Lieut Gen Clancy was speaking at a seminar on Nato, the UN and EU in Dublin which was attended by several EU ambassadors. It was hosted in the Belgian embassy in Dublin, which is the Nato contact point in the Republic.

He added that all 27 EU member states were now in agreement with the need to enhance the ability of European troops to move across the region in significant numbers. He cited Pesco – Permanent Structured Co-operation – as an example of fostering EU-wide military mobility. It is an initiative intended to increase military co-operation between member states in developing and procuring military equipment.

Some of its projects include developing better approaches to cyber threats, establishing a special forces medical training centre, and projects to develop a prototype armoured infantry fighting vehicle and an EU patrol vessel. It is also intent on simplifying and standardising cross-border military transport procedures across road and rail networks, as well as through European ports and airports.

Lieut Gen Clancy added that while the United Nations was the pre-eminent peacekeeping body in the world, Russia’s illegal invasion of Ukraine and the fighting in Gaza “have demonstrated the potential to paralyse the security council”. It was, for example, a matter of concern that the UN security council had not established a peacekeeping operation in over a decade.

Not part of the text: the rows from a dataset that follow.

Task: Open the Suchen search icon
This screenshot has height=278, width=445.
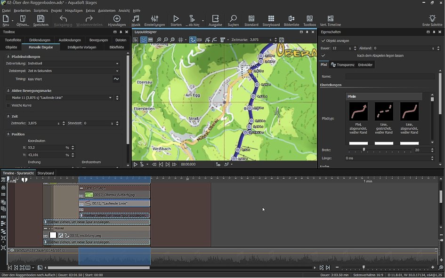Action: [x=233, y=19]
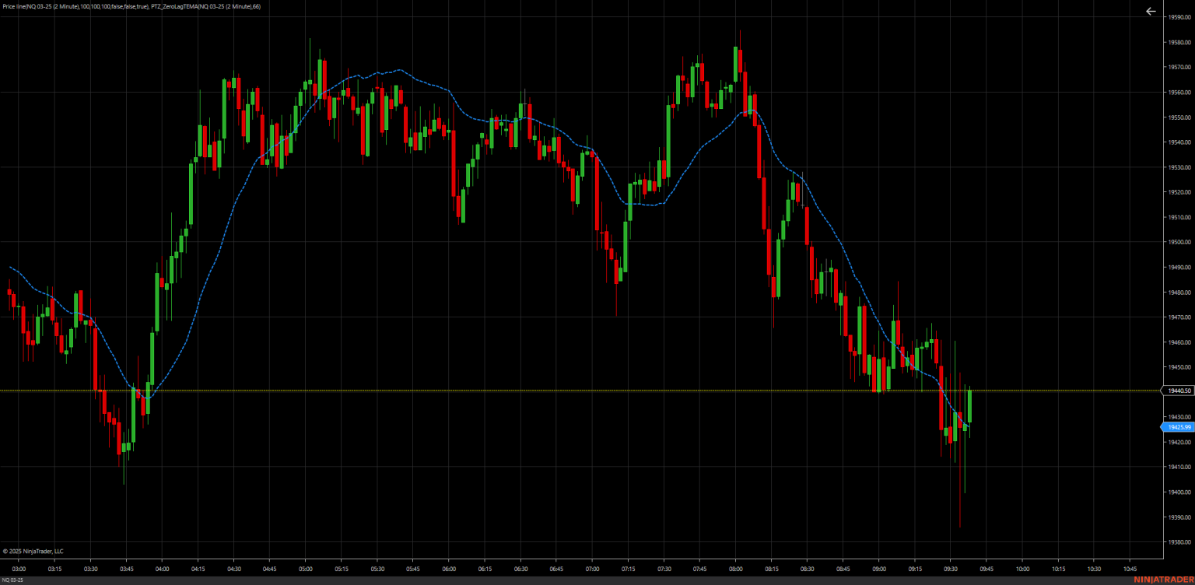Click the 19440.50 price line marker
The height and width of the screenshot is (585, 1195).
point(1178,391)
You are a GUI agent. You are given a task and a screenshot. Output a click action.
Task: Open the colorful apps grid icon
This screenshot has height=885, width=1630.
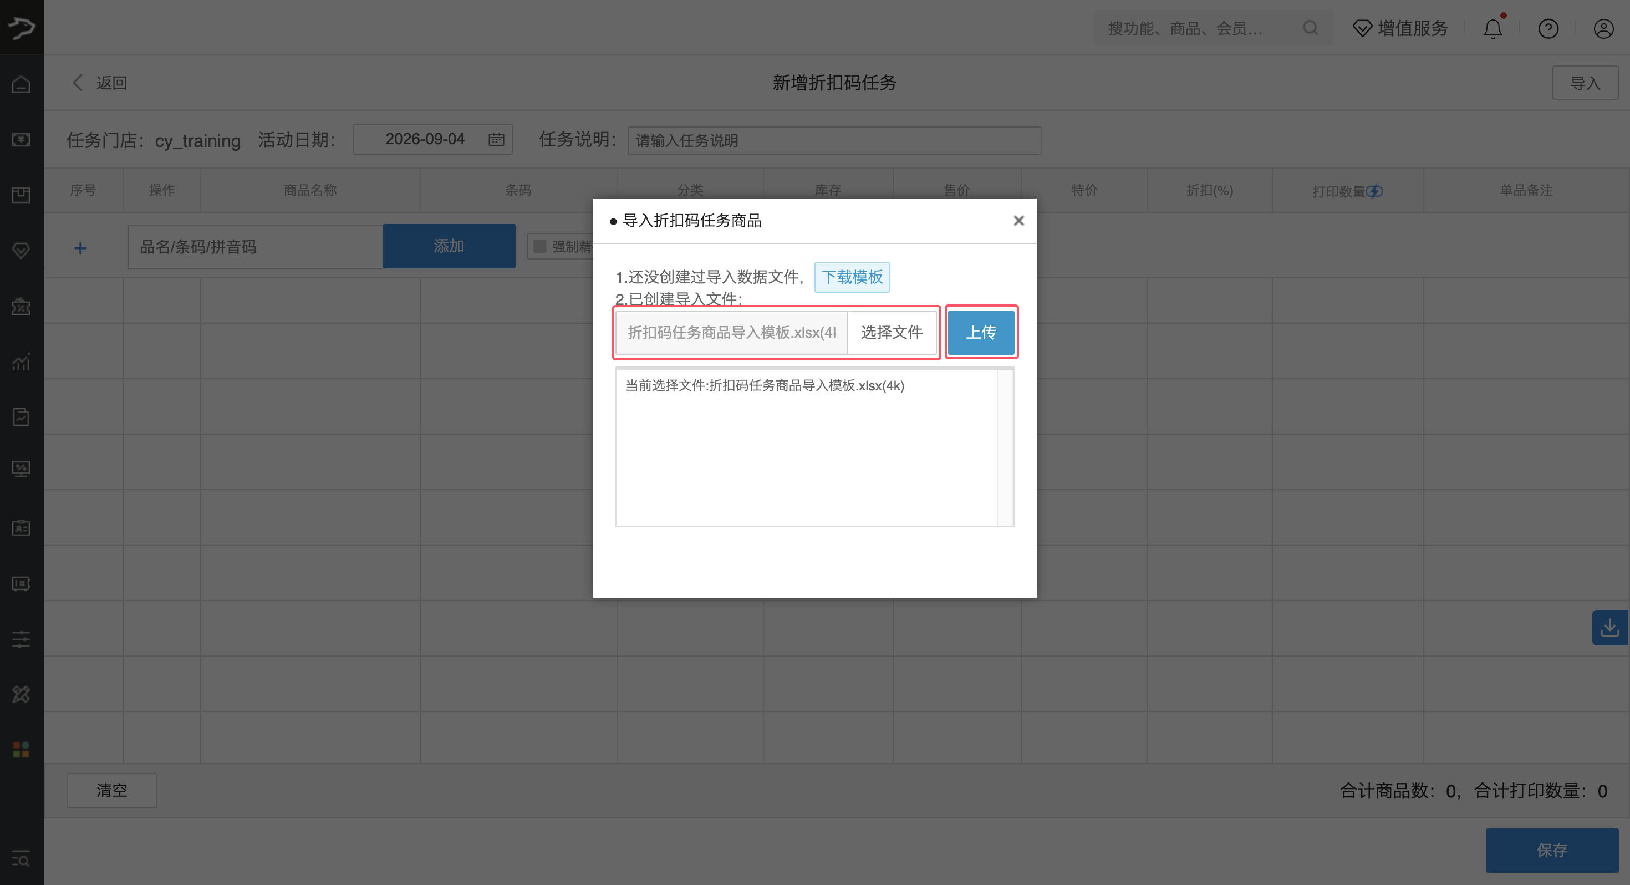[22, 750]
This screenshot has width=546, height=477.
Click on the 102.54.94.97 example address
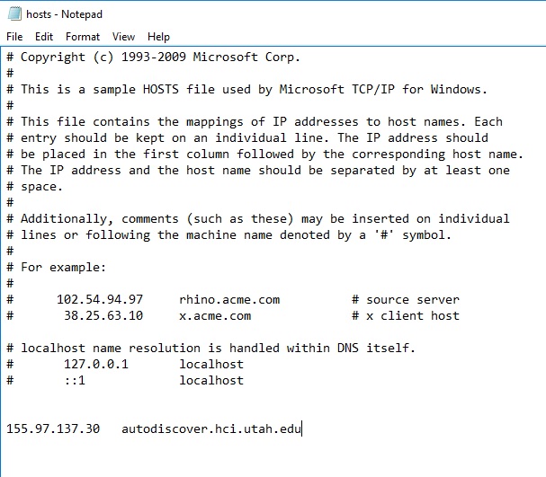100,300
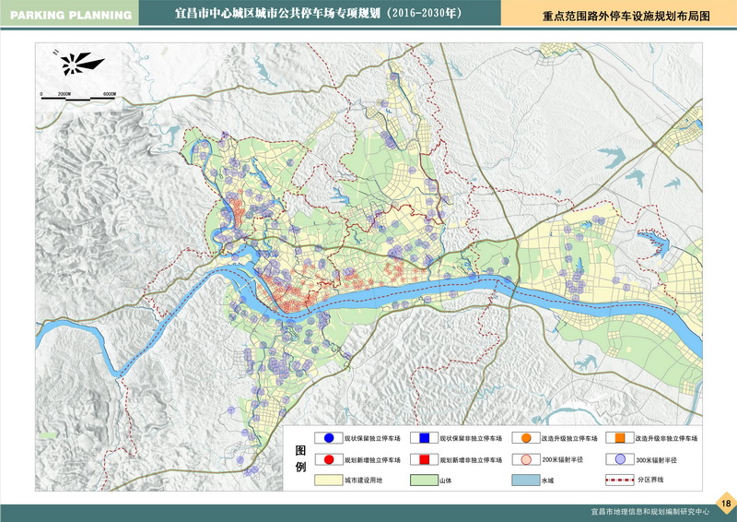Click the 宜昌市中心城区城市公共停车场专项规划 heading
Viewport: 737px width, 522px height.
318,14
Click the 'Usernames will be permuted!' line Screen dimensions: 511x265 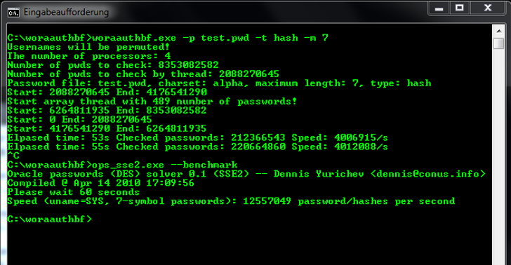(x=88, y=47)
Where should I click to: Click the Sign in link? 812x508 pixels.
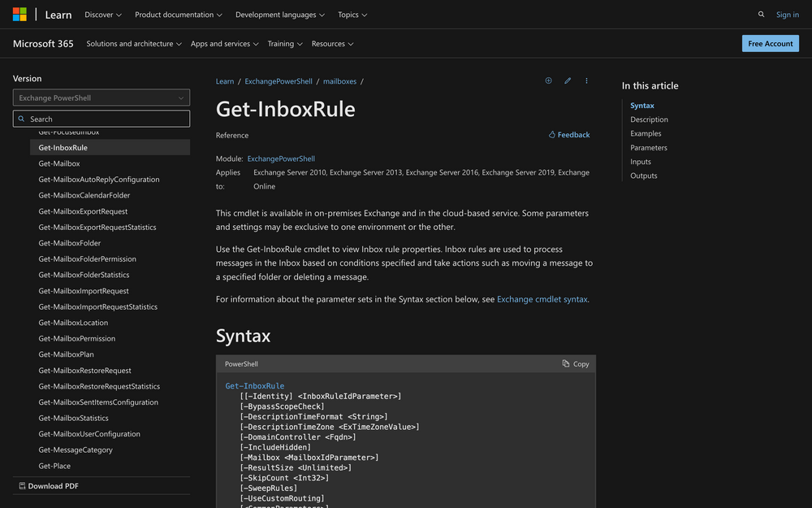tap(787, 15)
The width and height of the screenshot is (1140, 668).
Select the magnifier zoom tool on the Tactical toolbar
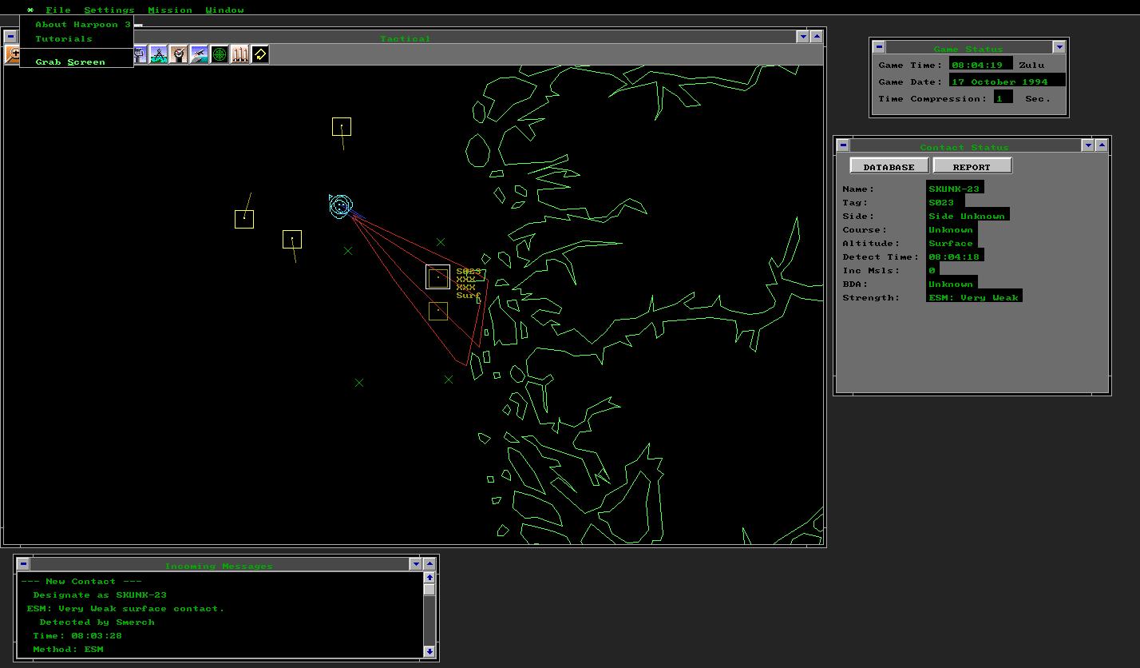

That was a reference to the fact that resolutions for the creation of UN peacekeeping missions can be very easily be blocked, especially by the five permanent members of the security council, including Russia.

A former Air Corps pilot from Co Cork, Lieut Gen Clancy beat senior military officers from Poland and Slovenia in a secret vote in May to secure his position as chair of the EU military committee next May. At that point he will be promoted to a four-star general, becoming the first Irish officer to hold the rank, and will step down from his position leading the Defence Forces.

As well as chairing the military committee Lieut Gen Clancy will serve as the senior military adviser to the high representative of the union for foreign affairs and security policy, a position currently held by Josep Borrell.